Las mejillas de Felicia se enrojecieron, soltó una maldición en su mente porque no se atrevía a maldecir en voz alta por su firme convicción a ser la chica recatada de la familia, eso era seguro. Apretó los labios.
-Me agrada más cuando tomas un libro, te sientas junto a la ventana y te reclinas en el asiento por horas, en silencio, sin husmear en lo que quizás sea muy evidente para ti… –pausó extrañada. –¿Soy muy evidente? A veces te odio.
-A veces yo lo hago más que tú –Respondí.
-Por cierto, antes de intentar algo con ese chico, deberías decirle que terminamos, o que nunca hemos intercambiado fluidos corporales de ningún tipo. Todo el poblado piensa que tenemos algo sentimental.
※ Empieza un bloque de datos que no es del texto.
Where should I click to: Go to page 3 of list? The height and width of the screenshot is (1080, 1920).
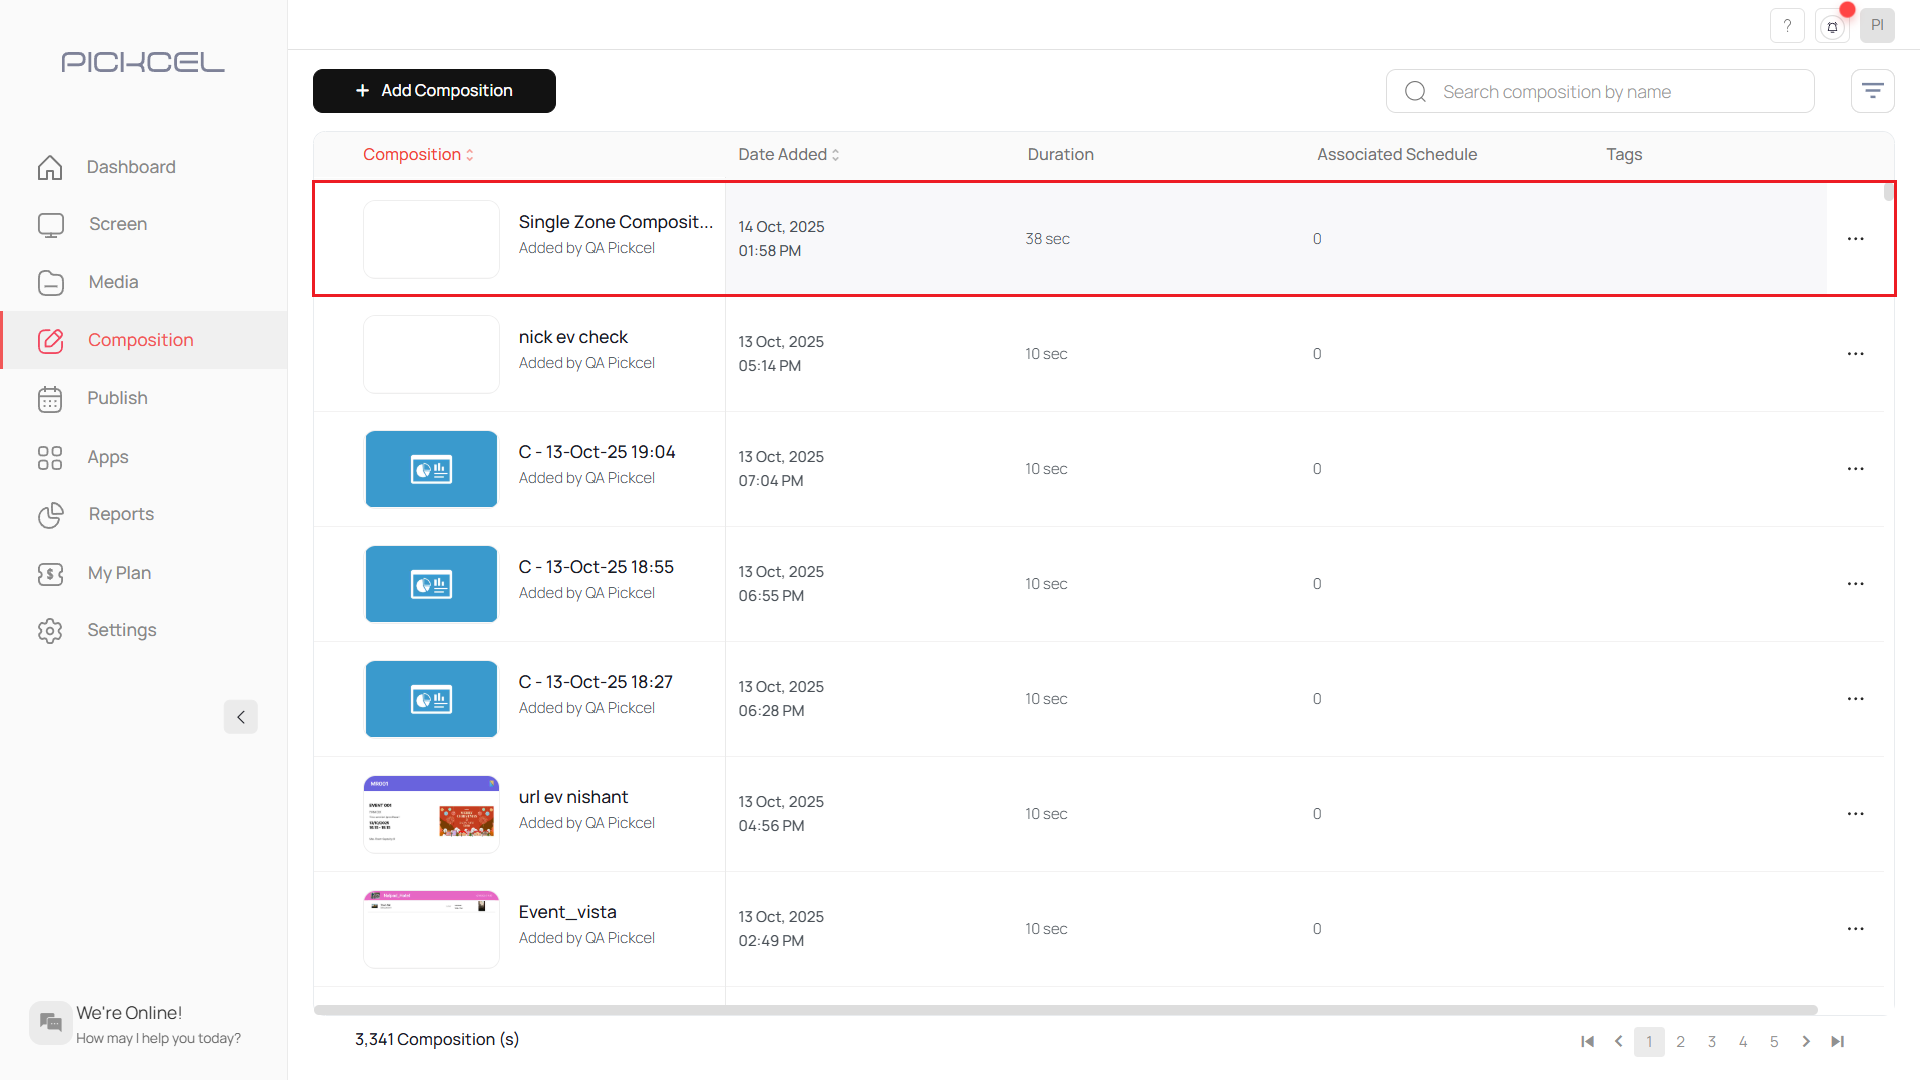coord(1712,1041)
-¡Qué estás diciendo! –exclamó.
-Bueno es porque me la paso mucho tiempo aquí. Me extraña que tu familia no. Espera, tu familia piensa que soy raro y que no soy tu tipo. Me corrijo, es casi todo el poblado.
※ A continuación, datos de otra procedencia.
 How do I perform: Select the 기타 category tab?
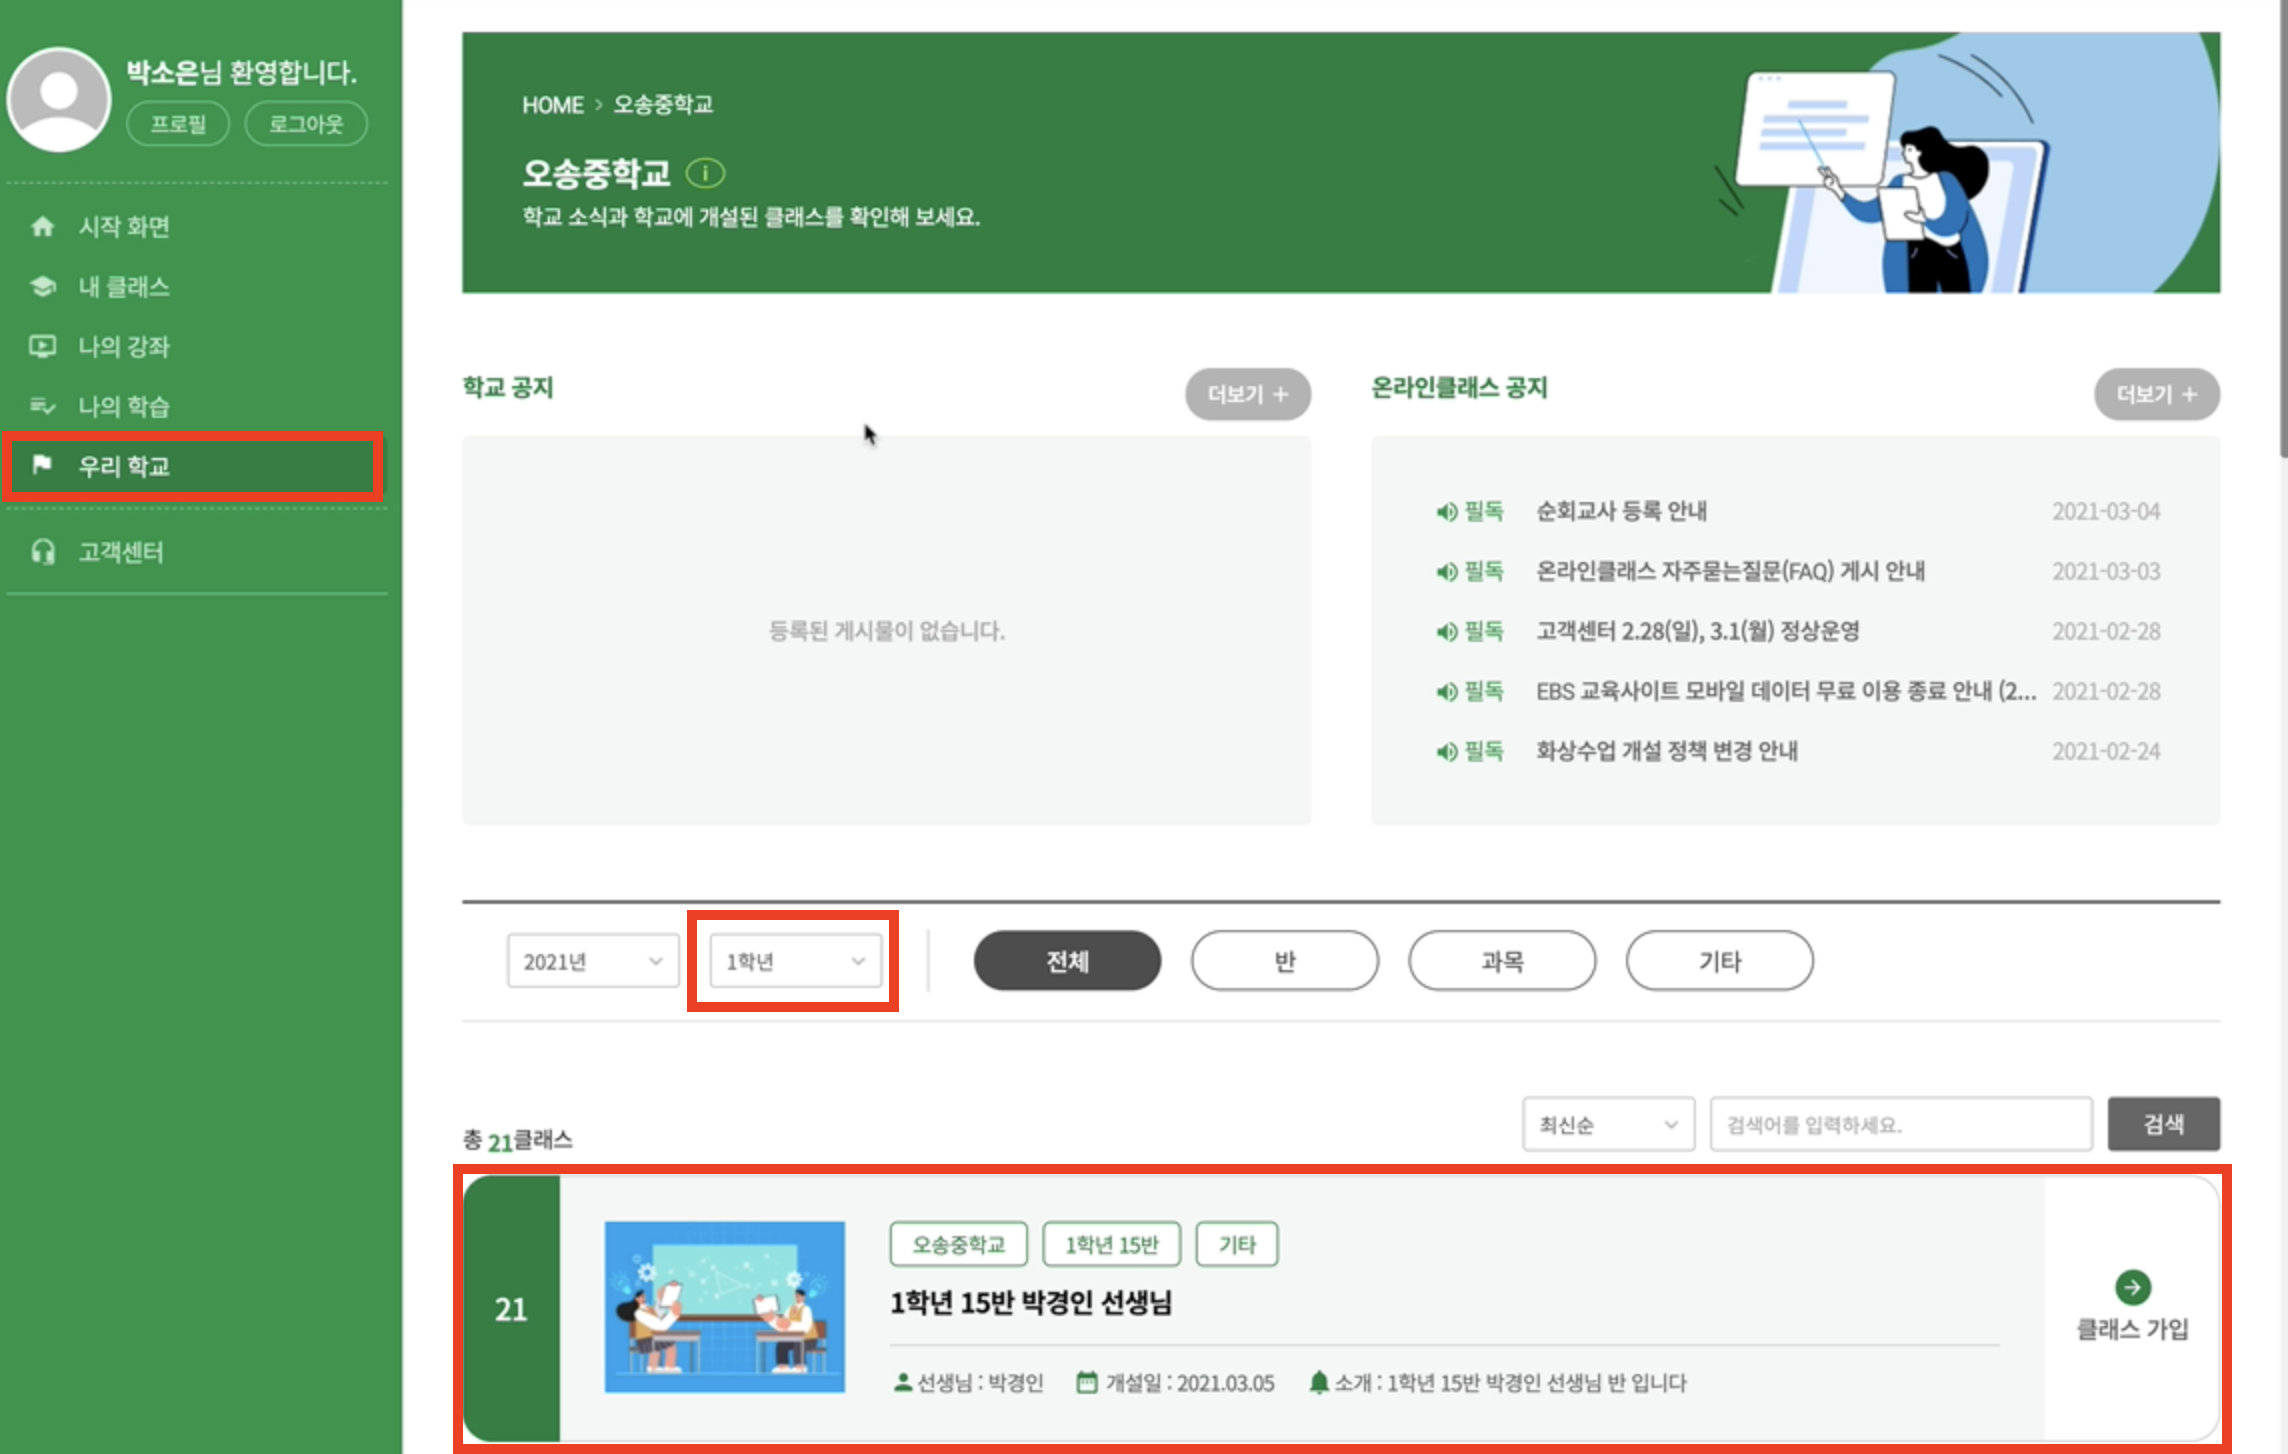coord(1719,961)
-Correcto. Lo que no saben es que dices cosas muy ciertas… – Suspiró. –Iré a tirar la basura que olvidé ayer.
Felicia se dio la vuelta, se agachó por el cesto de basura y la dejé de ver tras el mostrador de madera oscura.
Continué mi búsqueda entre los libros, caminé hacia el fondo de la última fila de estantes, mi vista cansada bajó lentamente por los costados y casi al topar con el suelo, observé un libro de grosor mediano, desgastado del lomo, carente de letras y muy rústico, algo artesanal. Parecía tener una cubierta de cuero teñida de un azul muy oscuro algo enmohecida. Lo tomé aprisa y lo llevé hasta la mesa más cercana. Lo abrí.
“El Tratado de un asesino”. Decía como título.